§ WRITTEN EXERCISE
Copy out everything from the beginning of the records down to and including the line that contains "This screenshot has width=1448, height=751.".

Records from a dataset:
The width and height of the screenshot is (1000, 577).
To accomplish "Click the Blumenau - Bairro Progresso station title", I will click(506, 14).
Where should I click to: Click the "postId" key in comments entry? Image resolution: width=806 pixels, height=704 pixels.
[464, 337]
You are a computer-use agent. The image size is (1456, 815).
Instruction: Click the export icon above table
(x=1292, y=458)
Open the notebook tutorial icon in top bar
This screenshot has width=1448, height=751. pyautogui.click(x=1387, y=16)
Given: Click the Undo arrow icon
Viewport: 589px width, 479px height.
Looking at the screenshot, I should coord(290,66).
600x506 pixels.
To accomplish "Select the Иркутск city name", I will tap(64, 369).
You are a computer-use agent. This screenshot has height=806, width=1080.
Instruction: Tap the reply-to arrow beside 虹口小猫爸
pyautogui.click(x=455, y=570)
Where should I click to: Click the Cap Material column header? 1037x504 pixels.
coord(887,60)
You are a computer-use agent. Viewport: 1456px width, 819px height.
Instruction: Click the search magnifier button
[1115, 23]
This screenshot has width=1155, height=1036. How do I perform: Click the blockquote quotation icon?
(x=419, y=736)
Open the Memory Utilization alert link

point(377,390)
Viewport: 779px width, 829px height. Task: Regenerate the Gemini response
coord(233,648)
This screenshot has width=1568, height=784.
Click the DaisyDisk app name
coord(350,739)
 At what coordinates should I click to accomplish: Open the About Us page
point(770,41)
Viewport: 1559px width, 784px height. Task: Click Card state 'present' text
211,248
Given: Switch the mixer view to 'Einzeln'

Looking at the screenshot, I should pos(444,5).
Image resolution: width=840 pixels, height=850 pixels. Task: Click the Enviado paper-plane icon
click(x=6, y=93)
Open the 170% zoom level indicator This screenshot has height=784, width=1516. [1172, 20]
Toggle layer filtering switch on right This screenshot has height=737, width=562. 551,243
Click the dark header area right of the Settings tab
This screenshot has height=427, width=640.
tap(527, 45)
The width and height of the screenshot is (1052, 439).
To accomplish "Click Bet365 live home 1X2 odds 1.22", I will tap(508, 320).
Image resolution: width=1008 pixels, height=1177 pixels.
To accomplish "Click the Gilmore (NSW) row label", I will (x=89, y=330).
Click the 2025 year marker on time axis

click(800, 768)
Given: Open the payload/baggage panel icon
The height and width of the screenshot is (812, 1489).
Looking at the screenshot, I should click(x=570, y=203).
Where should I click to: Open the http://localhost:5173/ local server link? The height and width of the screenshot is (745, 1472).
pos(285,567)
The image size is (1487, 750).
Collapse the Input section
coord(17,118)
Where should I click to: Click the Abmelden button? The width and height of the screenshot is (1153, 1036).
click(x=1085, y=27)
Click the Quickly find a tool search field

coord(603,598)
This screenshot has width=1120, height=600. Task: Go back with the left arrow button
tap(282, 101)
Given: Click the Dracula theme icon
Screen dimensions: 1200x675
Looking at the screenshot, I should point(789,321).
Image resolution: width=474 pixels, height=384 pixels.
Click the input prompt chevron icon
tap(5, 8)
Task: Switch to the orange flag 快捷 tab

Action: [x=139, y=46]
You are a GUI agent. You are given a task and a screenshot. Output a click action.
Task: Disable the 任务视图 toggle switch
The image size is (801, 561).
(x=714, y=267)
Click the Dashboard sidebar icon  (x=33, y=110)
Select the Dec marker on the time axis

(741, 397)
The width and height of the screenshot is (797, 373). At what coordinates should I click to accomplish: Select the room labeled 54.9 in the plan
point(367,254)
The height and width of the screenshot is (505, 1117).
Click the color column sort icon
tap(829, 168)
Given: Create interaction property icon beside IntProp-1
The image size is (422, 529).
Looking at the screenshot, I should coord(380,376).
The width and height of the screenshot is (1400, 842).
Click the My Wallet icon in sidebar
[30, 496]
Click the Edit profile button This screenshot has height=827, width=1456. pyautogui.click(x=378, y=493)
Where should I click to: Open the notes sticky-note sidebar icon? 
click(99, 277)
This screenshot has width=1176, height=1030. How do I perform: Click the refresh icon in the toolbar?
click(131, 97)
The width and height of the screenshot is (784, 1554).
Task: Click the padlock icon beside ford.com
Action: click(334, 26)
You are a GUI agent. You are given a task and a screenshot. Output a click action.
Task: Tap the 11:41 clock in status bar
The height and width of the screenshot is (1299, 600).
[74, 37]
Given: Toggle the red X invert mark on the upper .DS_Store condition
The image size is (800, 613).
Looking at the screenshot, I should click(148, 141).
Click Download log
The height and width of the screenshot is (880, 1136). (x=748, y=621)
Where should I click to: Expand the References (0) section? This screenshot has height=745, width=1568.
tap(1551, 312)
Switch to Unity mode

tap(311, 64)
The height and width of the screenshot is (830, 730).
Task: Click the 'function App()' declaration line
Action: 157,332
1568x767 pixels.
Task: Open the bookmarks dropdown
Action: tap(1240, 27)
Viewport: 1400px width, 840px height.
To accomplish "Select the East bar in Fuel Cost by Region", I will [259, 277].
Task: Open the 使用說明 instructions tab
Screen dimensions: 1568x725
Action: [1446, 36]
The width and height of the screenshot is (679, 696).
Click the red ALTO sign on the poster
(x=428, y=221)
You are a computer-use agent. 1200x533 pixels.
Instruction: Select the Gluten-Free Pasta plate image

§ THE SOLUTION
The width and height of the screenshot is (1000, 577).
To accomplish "Click the Blumenau - Bairro Progresso station title", I will click(506, 14).
Where should I click to: Click the "postId" key in comments entry? Image resolution: width=806 pixels, height=704 pixels.
[464, 337]
You are a computer-use agent. The image size is (1456, 815).
Instruction: Click the export icon above table
(x=1292, y=458)
Open the notebook tutorial icon in top bar
This screenshot has width=1448, height=751. pyautogui.click(x=1387, y=16)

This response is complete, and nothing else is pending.